Streaming Service Comparisons

Here’s the least surprising bit of streaming news: for the first time ever, streaming service subscriptions surpassed the one billion mark worldwide. In a year where roughly half a dozen new streaming platforms launched (and maybe even more, because there’s just too many), streaming platforms skyrocketed in popularity, per a new study.

A new study conducted by the Motion Picture Association (via Variety) — from its annual theme report conducted to analyze the yearly performance of film, TV, and streaming — found that subscriptions to streaming services reached 1.1 billion globally for the first time ever. In the U.S., subscriptions reached 308.6 million, representing a 32% increase from 2019.

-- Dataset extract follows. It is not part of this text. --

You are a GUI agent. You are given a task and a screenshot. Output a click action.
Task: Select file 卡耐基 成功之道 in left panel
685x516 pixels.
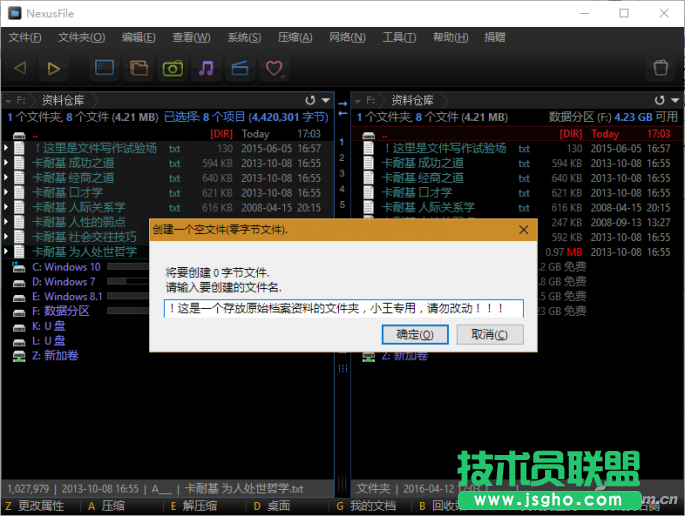pyautogui.click(x=72, y=163)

None of this should be very surprising given the influx of streaming platforms and worldwide lockdowns that kept people indoors and starved for entertainment. Per the MPA’s study, 55% of U.S. adults reported that their viewing of movies and TV shows through digital platforms increased, while 46% said they watched more pay TV as well. And despite the catastrophic demise of Quibi, more than 85% of children and more than 55% of adults reportedly watched movies and TV shows on their mobile devices.

But at the same time, that impressive number comes at the cost of box office receipts, which plummeted as theaters across the world remained closed for the majority of the year. Global ticket sales tapped out at $12 billion, while North America made up a measly $2.2 billion of that total. It marks a 72% year-over-year decline, from 2019’s $42.5 billion (with $11.4 billion from domestic theaters). Outside of North America, the top three box office markets were China ($3 billion), Japan ($1.3 billion), and France ($500 million).

However, the local cinema isn’t quite dead. People still went to their local multiplex, though understandably much less frequently than before. In the U.S. and Canada, 162 million people (46%) went to the cinema at least once in 2020. The MPA states that the typical moviegoer bought 4.6 tickets annually last year. Per capita attendance was the highest among people ages 12 to 17 and Hispanic audiences had the largest presence among ethnic groups.

So it’s not all doom and gloom for the movie and TV industry, per the MPA, which assured that, “Despite the challenges to the global economy brought on by the COVID-19 pandemic, the film television, and streaming industry has once again risen to the occasion,” Charles Rivkin, chairman and CEO of the Motion Picture Association, said. “Streaming experienced another huge boom, with new entrants into the market and more than one billion subscriptions worldwide for the first time ever.”

Combined, the global theatrical and home and mobile entertainment market totaled to $80.8 billion in revenues in 2020. Sounds like an impressive number right? Well, it shrank by 18% from last year’s $98.3 billion, which is still not as drastic a drop as one might expect. It seems that streaming, and an increase in at-home watching, that is keeping Hollywood afloat.